The ECB bought bonds issued by AB InBev, Autostrade Per L’Italia, Knorr-Bremse, Snam and Uniper. 104 (~13.5%) of the 773 securities are negative yielding. Utilities remain the largest industry group with 207 securities.

For the week ending 16th December, the bond purchases stood at €0.7bn across sectors (vs. €1.6bn the week prior). The complete list of ISINs can be found here, courtesy of UBS. Last week, total EUR issuances worth €6.2bn were issued in the primary market, of which €0.23bn were CSPP eligible. For the month ending November, total CSPP holdings stood at €47.2bn, with 86% of the purchased amount coming from the secondary market.


What bonds has ECB bought into?

Looking at the break-up country wise, French and German issuers continue to dominate the ISIN count (395 issuances worth €294bn in amount outstanding).
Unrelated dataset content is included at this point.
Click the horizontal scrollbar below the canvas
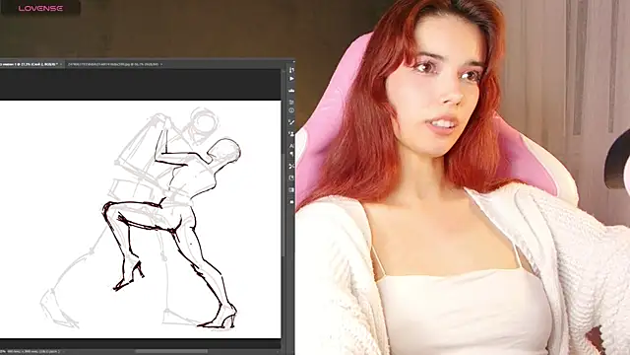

Bonds from non-Eurozone corporates were also on the list, with the bulk from Switzerland (24 issuances worth €17bn). When looking at the purchases by sector, Utilities remains the top pick (206 issuances worth €137bn), while non-cyclical consumer is a distant second (120 issuances, €93bn in amount outstanding).

In terms of duration, while the ECB has bought across the curve, it has avoided going very long (12+yr). The bulk of the purchases has occurred in 3-7yrs region (337 issuances worth €235bn). By rating, it's clear that the ECB hasn't been reluctant from taking credit risk as they have bought into overall 178 BB-rated and non-rated bonds. By yield, the ECB has already bought into 152 negative yielding bonds (€116bn, average yield of -0.13%). By issuer, we find that the ECB has bought into 771 bonds from 227 issuing entities. The bond with the longest maturity that was purchased was the 20 year EDF 1.875% 13/10/36 from the Electricité De France.

The ECB has provided a strong bid for Euro credit since its announcement in Mar-16 with EU high grade and high yield credit spreads tightening by 36bps and 158bps, respectively. Corporate purchases began on 08-Jun-16, with the weekly average of ~€1.8bn per week and total corporate bond holdings of €50.6bn (as of 16-Dec-16), or roughly €7.2bn a month. ECB purchased bonds have lost 1.31% in Nov vs 1.02% in Oct. However, the bonds purchased under CSPP have marginally outperformed the broad index that shed 1.33% in November.

Finally, looking at the overall ECB balance sheet, as of the latest update, the central bank added a total of €21 billion in assets, bringing the total to €3.631 trillion, an amount equal to almost 35% of the entire Eurozone GDP.